**Source text:**
+ + +

A film shortlisted for this month’s Hackney Film Festival highlights the radioactive hazards unearthed on the site where the world’s greatest athletes will compete next year.

Made by London Fields resident Mike Wells, Gold Dust raises concern that radioactive dust could have been released into the atmosphere during excavation of the Olympic Park.

Featuring author Iain Sinclair reading from his latest novel Ghost Milk and Open Dalston campaigner, lawyer Bill Parry Davies accompanying him on the saxophone, the eight-minute film raises questions about the 2.5km2 site which has been used as an industrial rubbish dump for at least a century.

Illegal dumping of toxic waste was commonplace in the 1950s and early 1960s when the site was home to several dirty industries working with thorium and radium, and it even housed a nuclear reactor where the East End’s Queen Mary University carried out experiments.

Although the Radioactive Substances Act of 1960 tightened the law, dumping was allowed to continue for another three years.

“You could not nominate in all of London more challenging ground for a landscape blitz,” declares Iain Sinclair in the film.

+ + +

**Provided material:**
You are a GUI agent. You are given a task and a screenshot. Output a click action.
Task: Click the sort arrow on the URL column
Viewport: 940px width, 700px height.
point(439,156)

+ + +

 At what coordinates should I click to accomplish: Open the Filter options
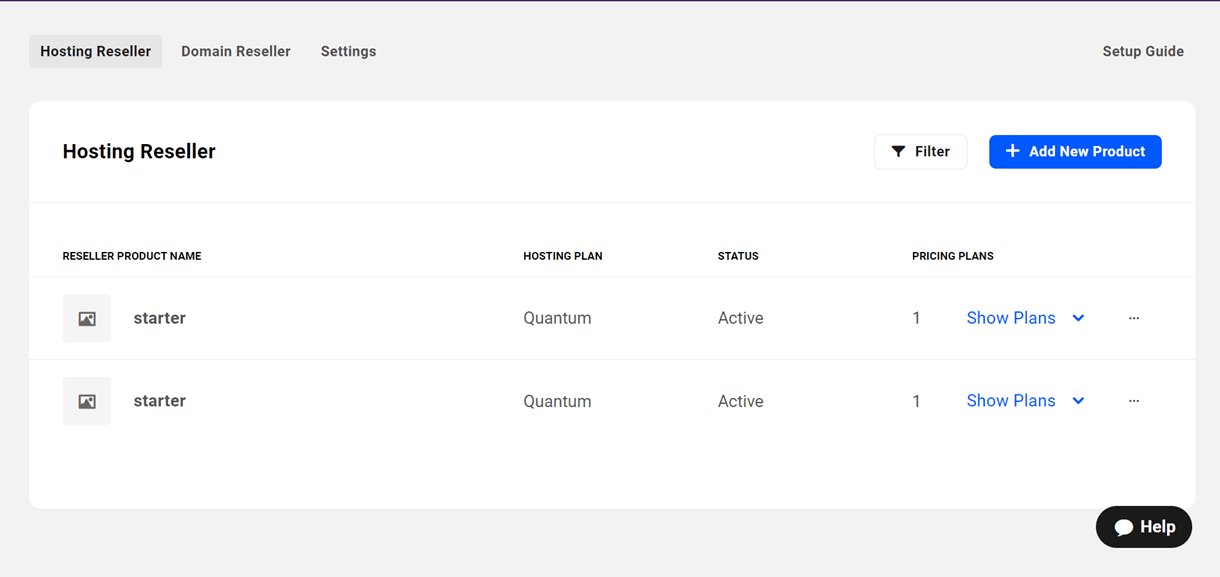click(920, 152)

+ + +

**Tasks to carry out:**
1) In the Gold Dust article, what instrument does Bill Parry Davies play in the film?
2) Please continue the Gold Dust article from the point where it stops.
The rows come from a different source than the Gold Dust article.

**Responses:**
1) The saxophone.

2)
Mike Wells hopes to make a longer film about radioactive contamination of the park if he can secure funding, based on information he has gleaned through Freedom of Information requests over the last four years.

Olympic Delivery Authority (ODA) director of infrastructure and utilities Simon Wright said the ODA had always been “open and transparent” about contamination on the former industrial site.

“The clearing of the Olympic Park site was carried out in consultation with the Environment Agency, Health and Safety Executive and industry experts, with the clean-up and disposal of material meeting all relevant legislation,” he added.

The film will be screened at the Hackney Film Festival on Sunday September 18 at 7pm on the Dalston Roof Park.